Span requested from the data below: the line with "Image resolution: width=480" through the line with "Click package icon beside foss-universal apk", both included. Give only these lines again, exactly, and leave every picture out.

-------- Material for this exercise

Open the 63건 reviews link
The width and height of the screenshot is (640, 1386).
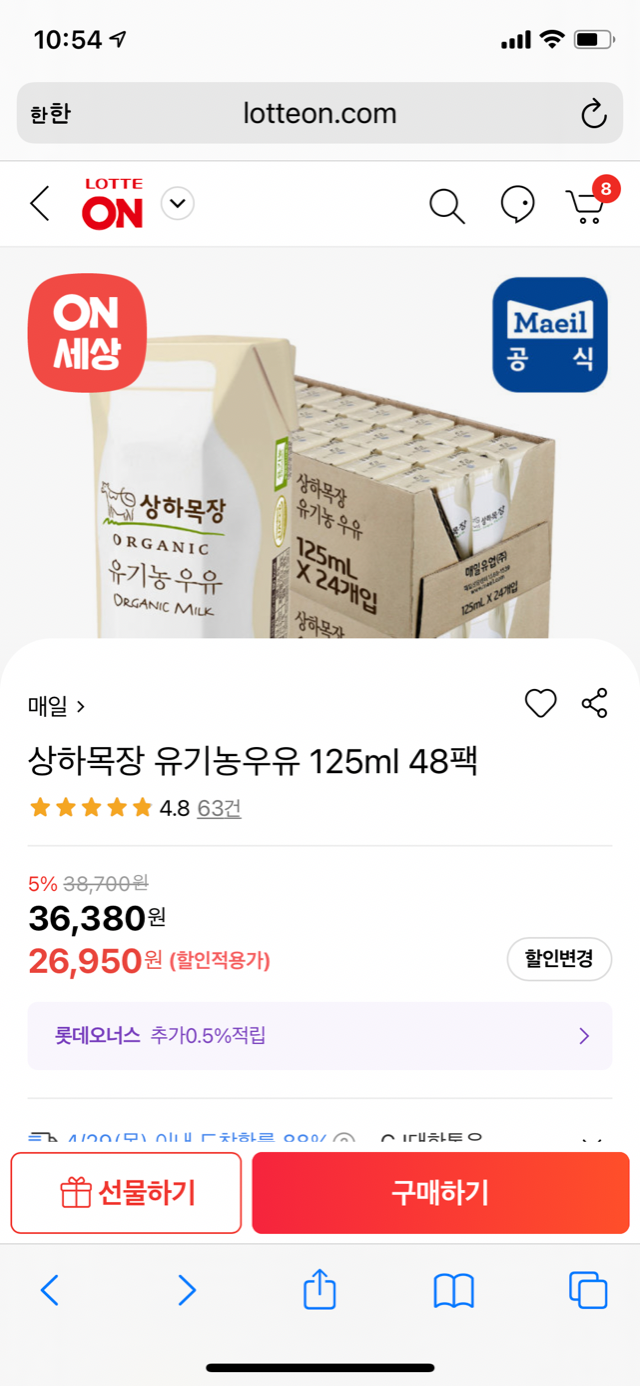pyautogui.click(x=219, y=808)
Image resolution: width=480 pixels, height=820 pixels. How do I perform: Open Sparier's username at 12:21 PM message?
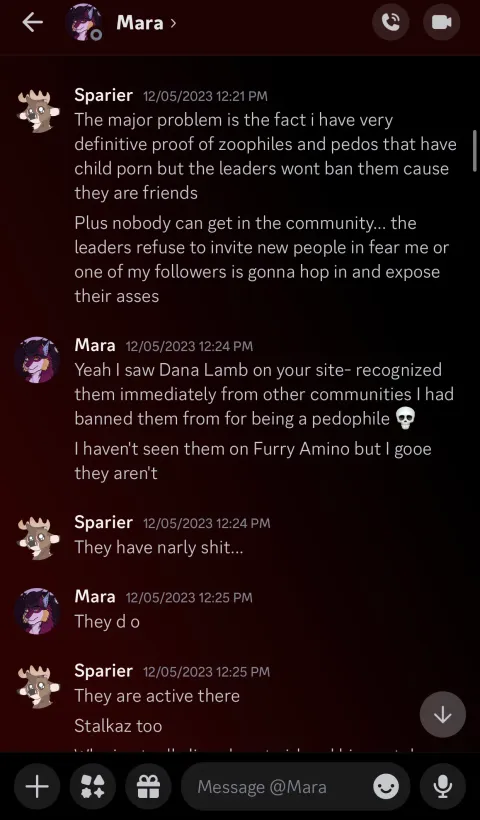pos(104,95)
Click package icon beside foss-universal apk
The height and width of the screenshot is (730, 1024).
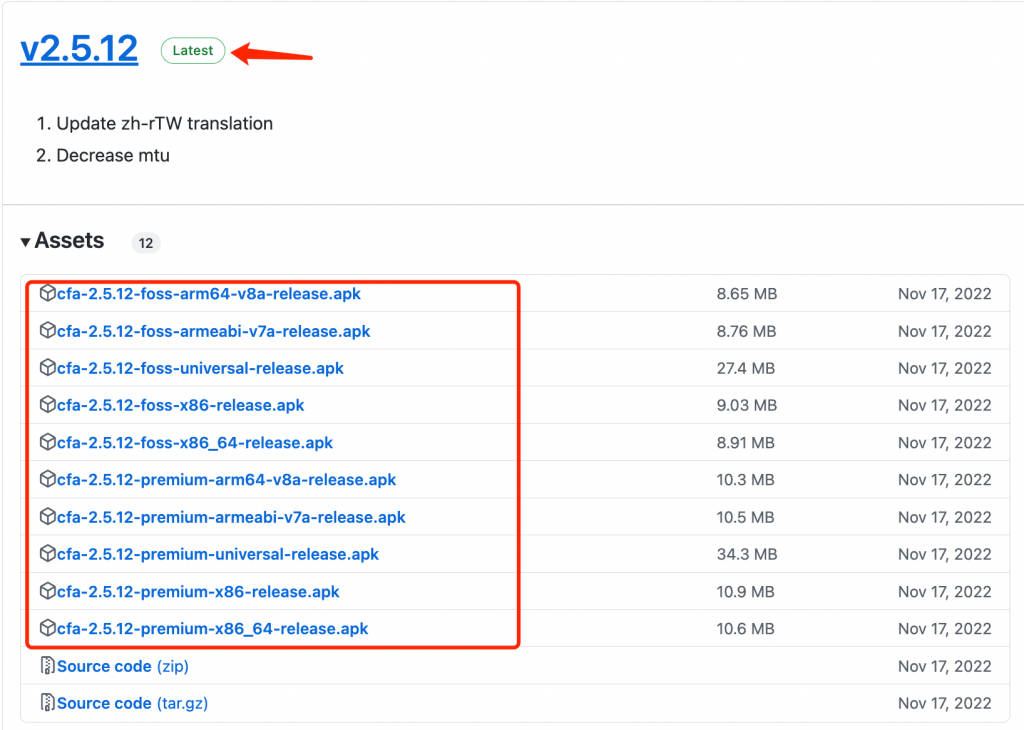pos(47,368)
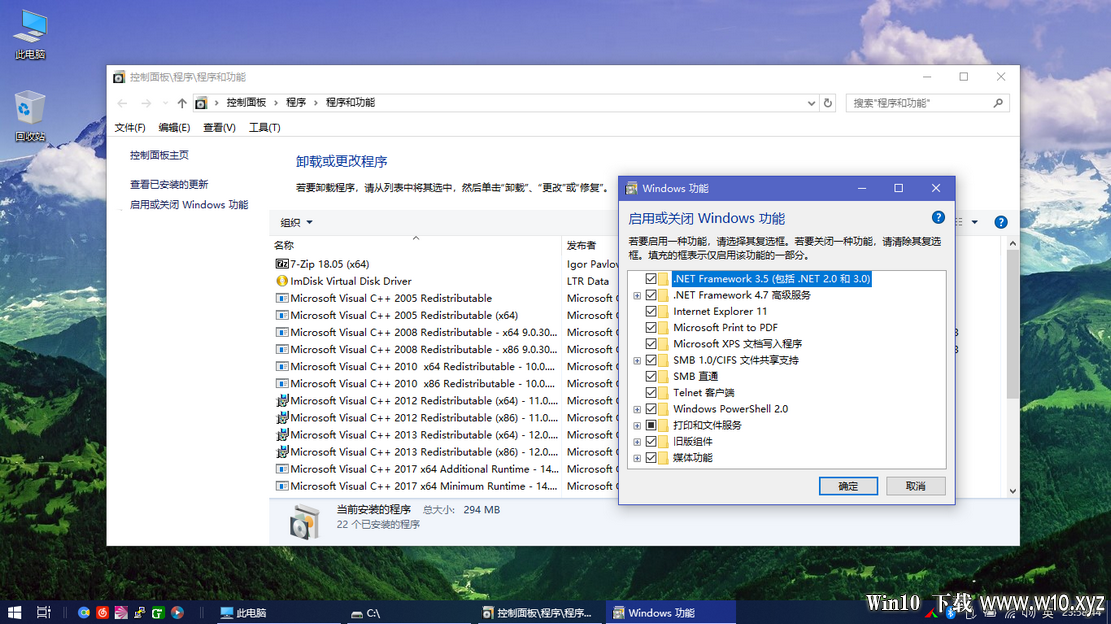
Task: Click the 确定 button
Action: pyautogui.click(x=848, y=486)
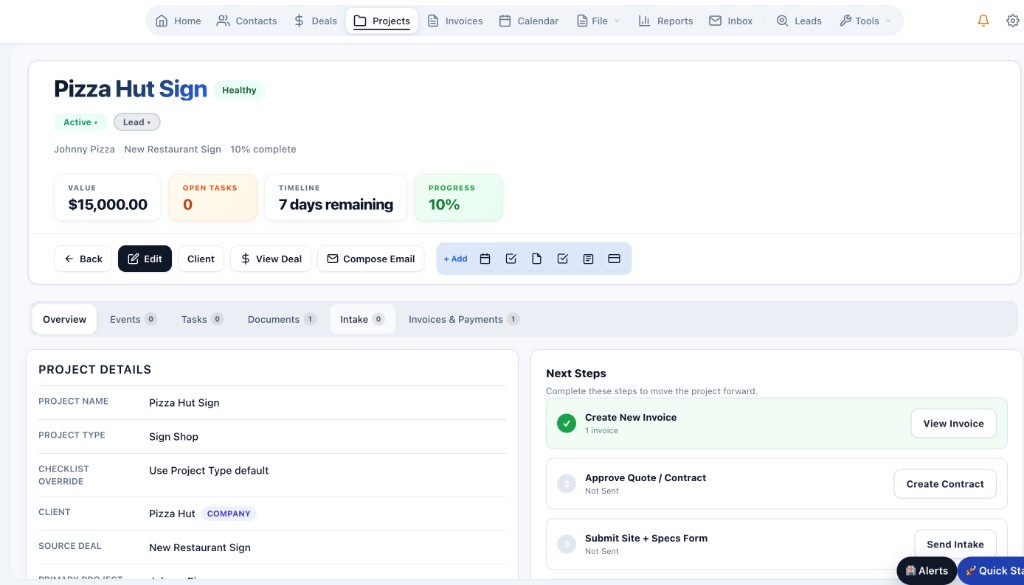
Task: Open the Tools dropdown in the navbar
Action: coord(866,19)
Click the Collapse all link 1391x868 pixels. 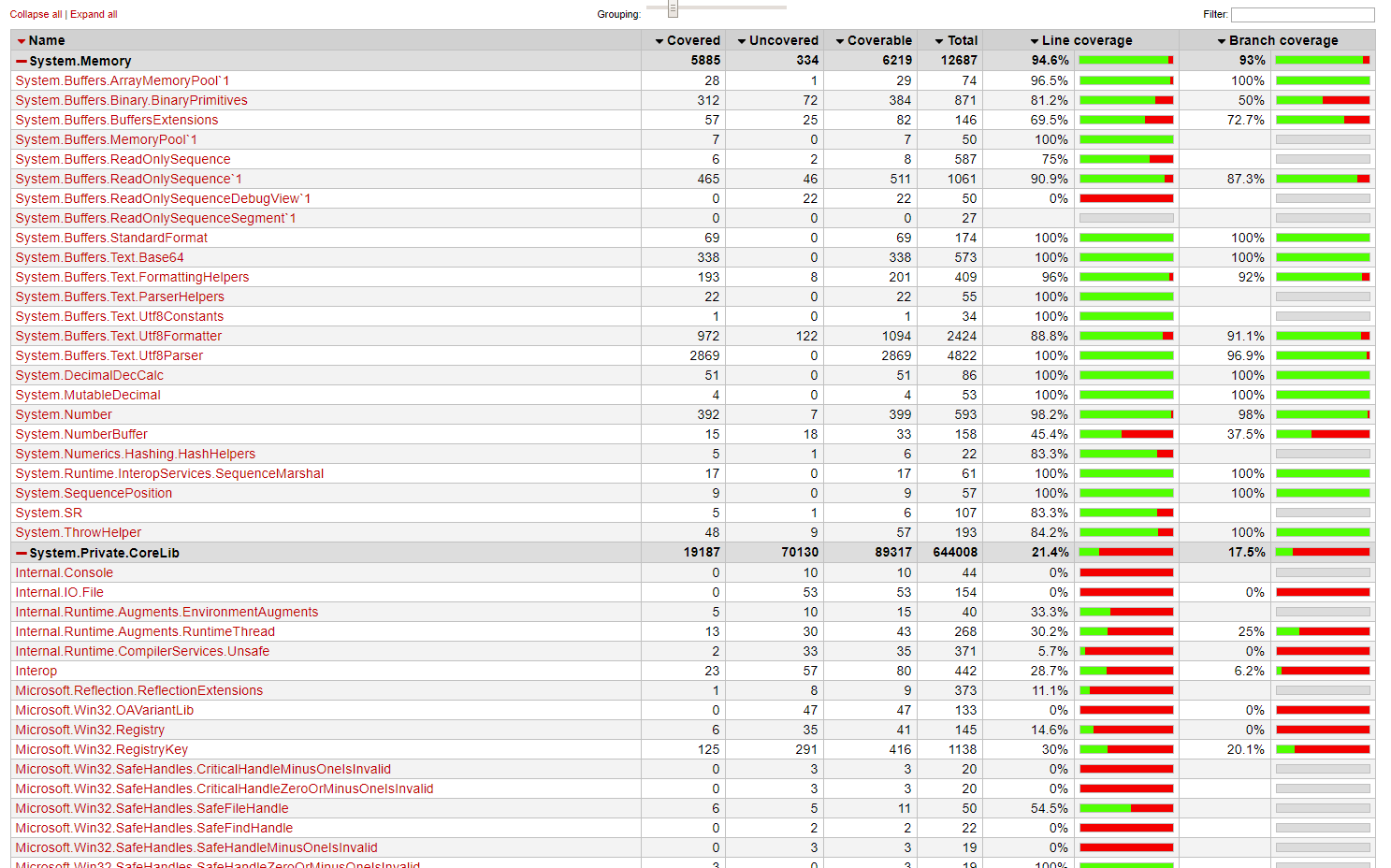tap(37, 14)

----------------

> [Exercise response]:
Image resolution: width=480 pixels, height=820 pixels. How do I perform: Open Sparier's username at 12:21 PM message?
pos(104,95)
Click package icon beside foss-universal apk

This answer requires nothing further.